Farrah lutou contra seu câncer por três anos, na injusta agonia de qualquer doença terminal. Assistir dois processos destrutivos, da atriz e do cantor, colidirem no mesmo dia. Observar a justificada exposição maciça da notícia da morte de Michael, entre o discreto sumiço do sorriso faiscante da moça de maio vermelho. Pantera de 77. Menino dos sessenta, garoto dos setenta, gigante definidor criador ampliador explosão atômica dos anos oitenta. O Michael bizarro parecia ir se esvaecendo nas imagens do luto mundial. O antigo Michael, remoçado, enegrecido, de dons vastos inexplicáveis, insiste em seguir dançando, não mais numa jaula sádica de LCD e raios catódicos, mas numa pista de festa eterna. “Onde você estava quando Michael Jackson morreu?”.
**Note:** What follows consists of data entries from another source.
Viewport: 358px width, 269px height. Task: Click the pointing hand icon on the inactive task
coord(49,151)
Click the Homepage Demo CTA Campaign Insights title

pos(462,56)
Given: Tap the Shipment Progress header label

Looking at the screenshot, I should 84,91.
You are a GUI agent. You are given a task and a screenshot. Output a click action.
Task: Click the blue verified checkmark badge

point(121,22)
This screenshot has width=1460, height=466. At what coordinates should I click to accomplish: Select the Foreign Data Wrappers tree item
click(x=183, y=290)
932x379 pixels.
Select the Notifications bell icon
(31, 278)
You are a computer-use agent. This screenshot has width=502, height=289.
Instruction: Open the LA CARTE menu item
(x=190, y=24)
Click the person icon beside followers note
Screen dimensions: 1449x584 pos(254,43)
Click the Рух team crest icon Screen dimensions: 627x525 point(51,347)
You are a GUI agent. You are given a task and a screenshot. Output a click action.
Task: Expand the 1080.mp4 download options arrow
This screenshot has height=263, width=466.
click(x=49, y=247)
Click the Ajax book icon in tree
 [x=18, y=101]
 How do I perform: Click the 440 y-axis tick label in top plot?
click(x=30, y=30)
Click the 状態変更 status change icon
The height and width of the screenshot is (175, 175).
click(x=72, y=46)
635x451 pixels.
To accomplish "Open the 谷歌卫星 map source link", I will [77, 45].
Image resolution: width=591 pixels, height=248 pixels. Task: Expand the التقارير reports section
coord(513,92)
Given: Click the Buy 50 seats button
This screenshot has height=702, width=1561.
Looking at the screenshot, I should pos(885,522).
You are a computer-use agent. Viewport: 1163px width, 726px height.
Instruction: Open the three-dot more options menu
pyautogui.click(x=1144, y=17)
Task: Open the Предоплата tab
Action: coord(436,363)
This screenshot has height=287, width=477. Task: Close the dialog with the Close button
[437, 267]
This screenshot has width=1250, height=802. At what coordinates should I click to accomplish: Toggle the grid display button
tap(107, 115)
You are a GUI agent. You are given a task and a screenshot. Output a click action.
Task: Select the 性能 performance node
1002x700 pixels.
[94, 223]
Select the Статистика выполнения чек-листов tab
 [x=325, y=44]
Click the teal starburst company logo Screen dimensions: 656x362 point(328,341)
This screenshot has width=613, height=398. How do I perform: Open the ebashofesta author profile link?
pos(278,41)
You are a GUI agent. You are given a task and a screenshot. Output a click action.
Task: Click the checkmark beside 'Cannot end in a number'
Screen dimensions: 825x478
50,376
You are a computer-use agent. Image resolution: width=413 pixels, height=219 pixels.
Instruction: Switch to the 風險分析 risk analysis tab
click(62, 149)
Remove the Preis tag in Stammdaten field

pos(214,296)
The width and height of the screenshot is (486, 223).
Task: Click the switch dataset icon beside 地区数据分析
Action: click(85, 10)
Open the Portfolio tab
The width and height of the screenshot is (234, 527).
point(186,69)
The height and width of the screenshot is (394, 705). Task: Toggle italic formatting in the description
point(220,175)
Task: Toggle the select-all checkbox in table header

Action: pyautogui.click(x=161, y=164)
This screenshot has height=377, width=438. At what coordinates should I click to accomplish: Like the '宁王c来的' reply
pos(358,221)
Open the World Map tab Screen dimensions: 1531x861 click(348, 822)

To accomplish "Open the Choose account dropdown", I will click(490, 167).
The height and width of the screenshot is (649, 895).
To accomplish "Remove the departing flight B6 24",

Acostume-se com a pergunta.

Retorna o sorriso alvíssimo da moça. Retorna o dançarino exímio, com a voz que cantava a verdade, toda a verdade e nada mais que a verdade.

Espero que Michael chegue criança ao céu e que encontre um parquinho esperando por ele. E, se por ventura eu for até lá também, espero poder, mesmo que por alguns instantes, me sentar num banco, ao lado de uma loura bonita de sorriso maroto, para, juntos, observarmos o cantor num balanço, tentando alcançar um outro céu (num ir e vir enfim livre na inocência) e testemunharmos ele cantar “Never Can Say Goodbye”.

E, pelo universo eterno, uma voz fará todas as estrelas felizes.